»»
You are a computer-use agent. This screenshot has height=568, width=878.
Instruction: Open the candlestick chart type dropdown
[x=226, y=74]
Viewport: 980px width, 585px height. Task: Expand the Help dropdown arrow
««
»»
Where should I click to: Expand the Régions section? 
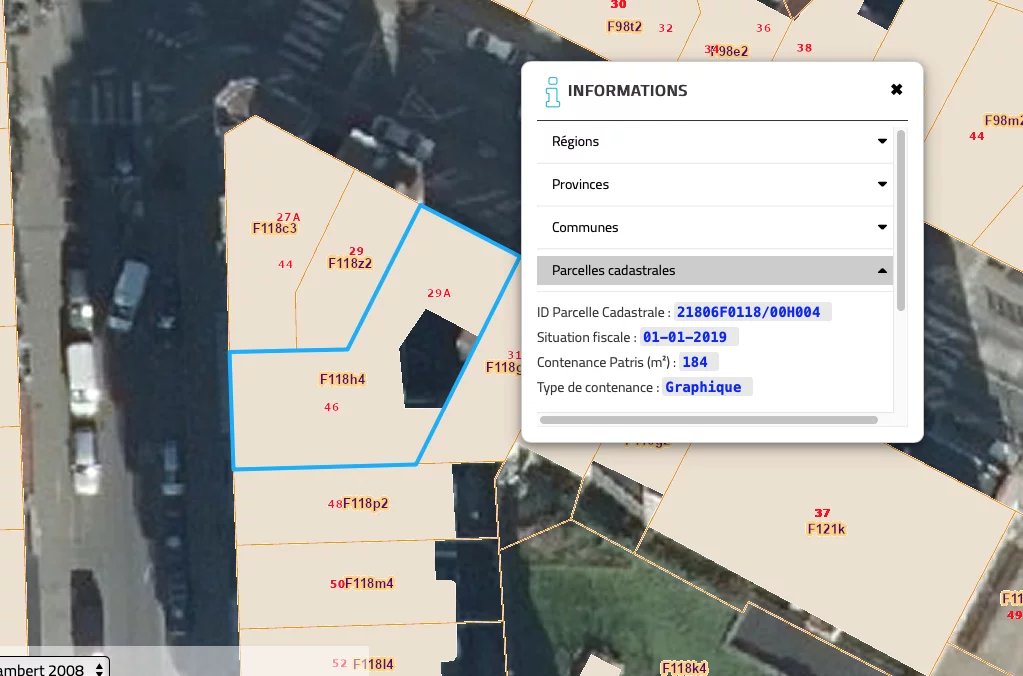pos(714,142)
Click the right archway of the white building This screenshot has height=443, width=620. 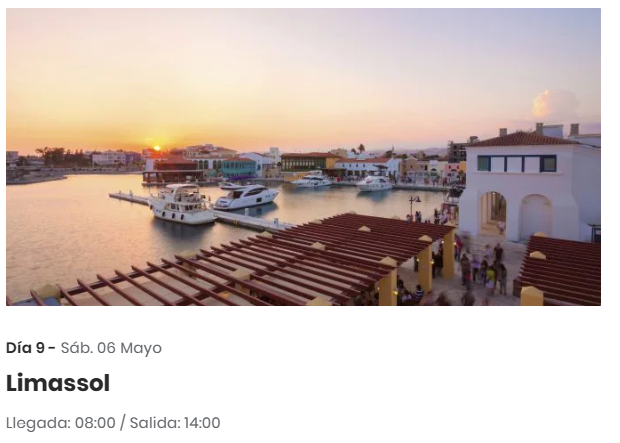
««
»»
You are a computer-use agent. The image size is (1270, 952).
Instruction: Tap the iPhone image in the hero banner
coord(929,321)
««
[PROBLEM TO SOLVE] Pull from the data each line where the string "computer" turns up.

[YOUR SOLUTION]
You are a computer-use agent. This screenshot has height=568, width=878.
You are a computer-use agent. The image size is (1270, 952).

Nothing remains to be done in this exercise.